▶ Your task:
Skip the pictures and copy all the data that follows exactly.

++++ Data to use ++++

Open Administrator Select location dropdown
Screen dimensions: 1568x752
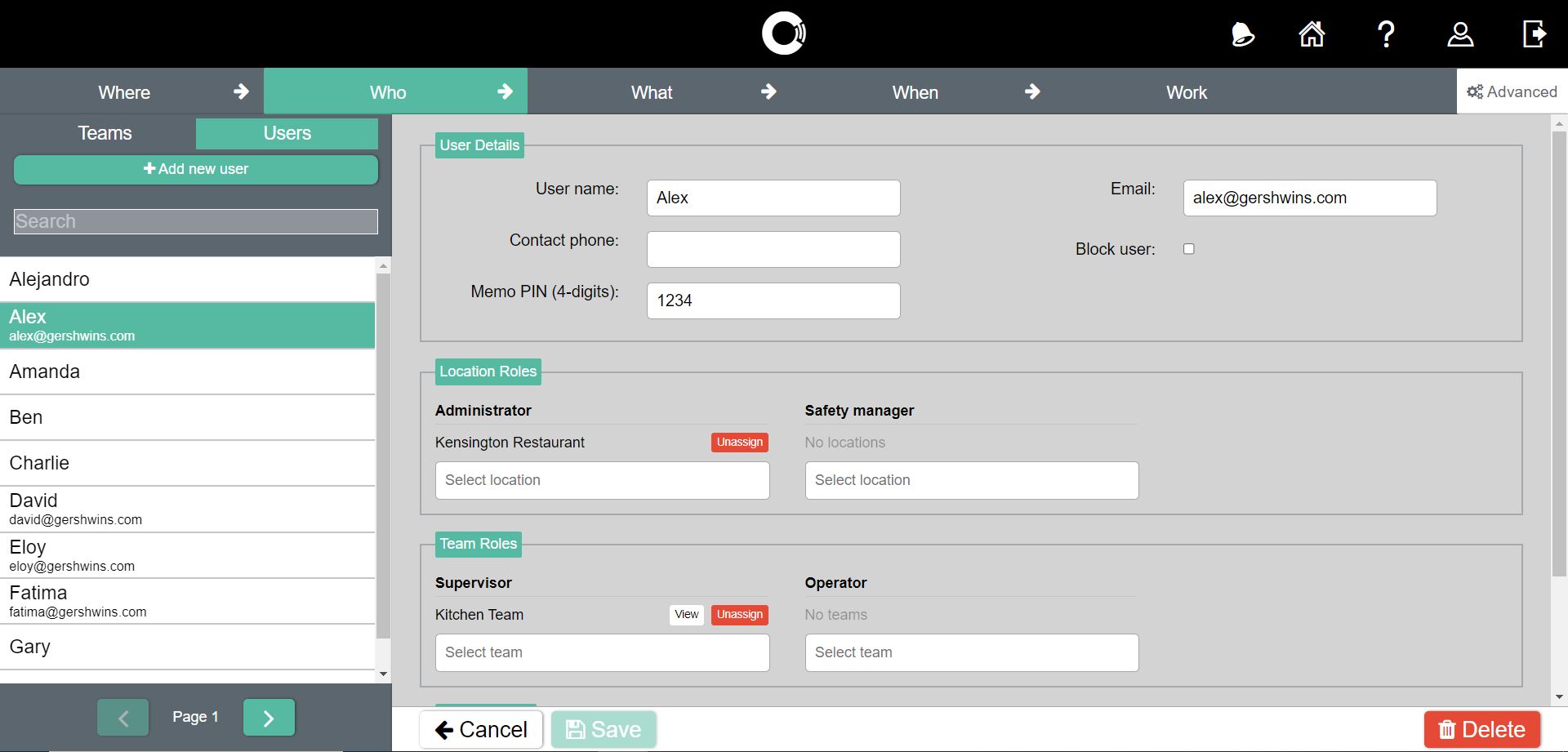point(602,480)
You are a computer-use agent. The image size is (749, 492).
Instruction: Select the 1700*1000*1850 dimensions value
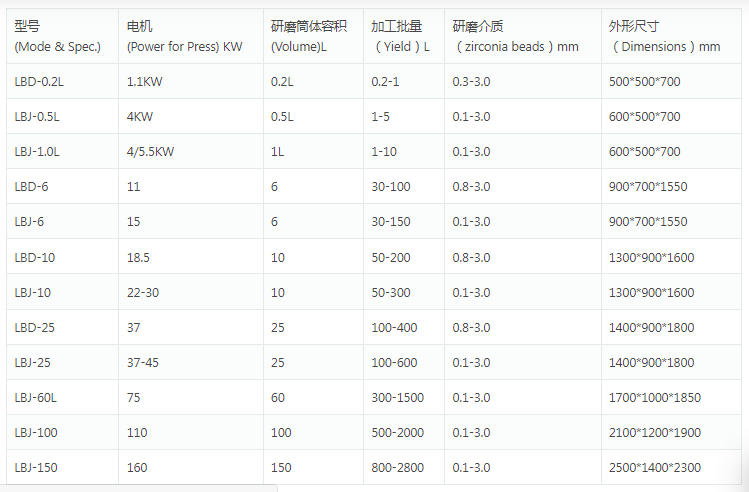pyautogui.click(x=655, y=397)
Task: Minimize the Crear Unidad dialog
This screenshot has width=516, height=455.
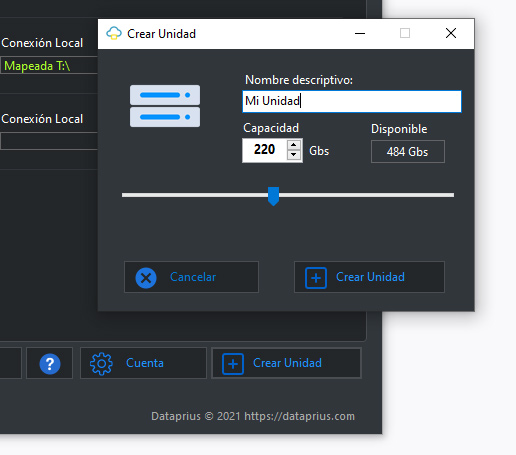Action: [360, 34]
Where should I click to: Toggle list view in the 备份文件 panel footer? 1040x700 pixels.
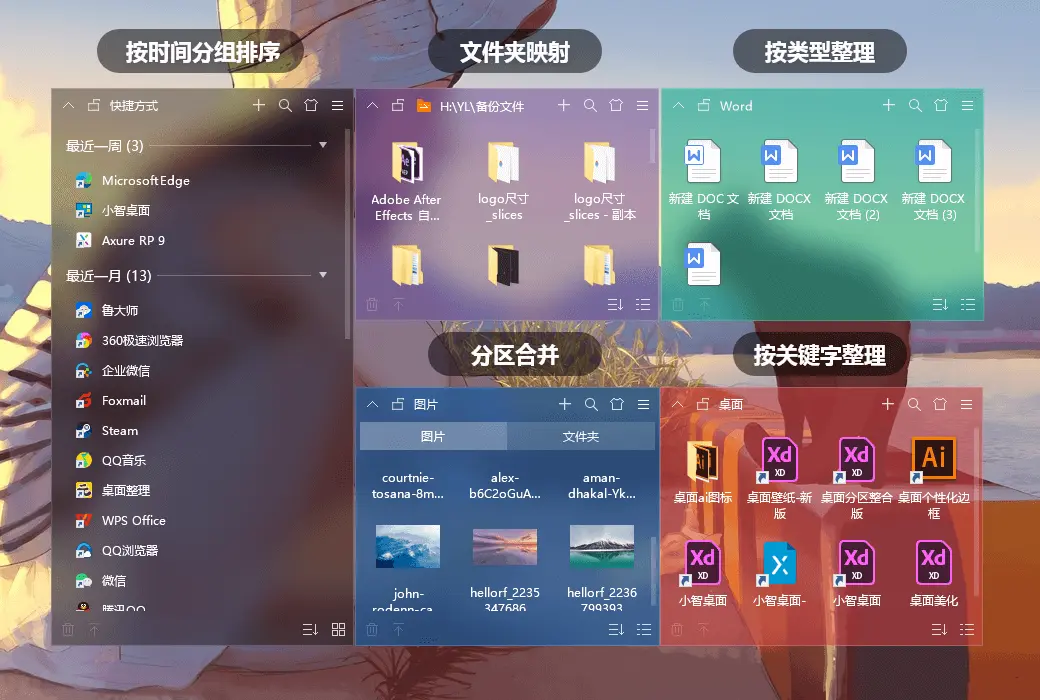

++++

▶ Output of the exercise:
Open Administrator Select location dropdown
Screen dimensions: 1568x752
point(602,480)
You are a computer-use agent. The image size is (749, 492).
Instruction: Select the 1700*1000*1850 dimensions value
pyautogui.click(x=655, y=397)
Task: Minimize the Crear Unidad dialog
This screenshot has width=516, height=455.
Action: [360, 34]
Where should I click to: Toggle list view in the 备份文件 panel footer? 1040x700 pixels.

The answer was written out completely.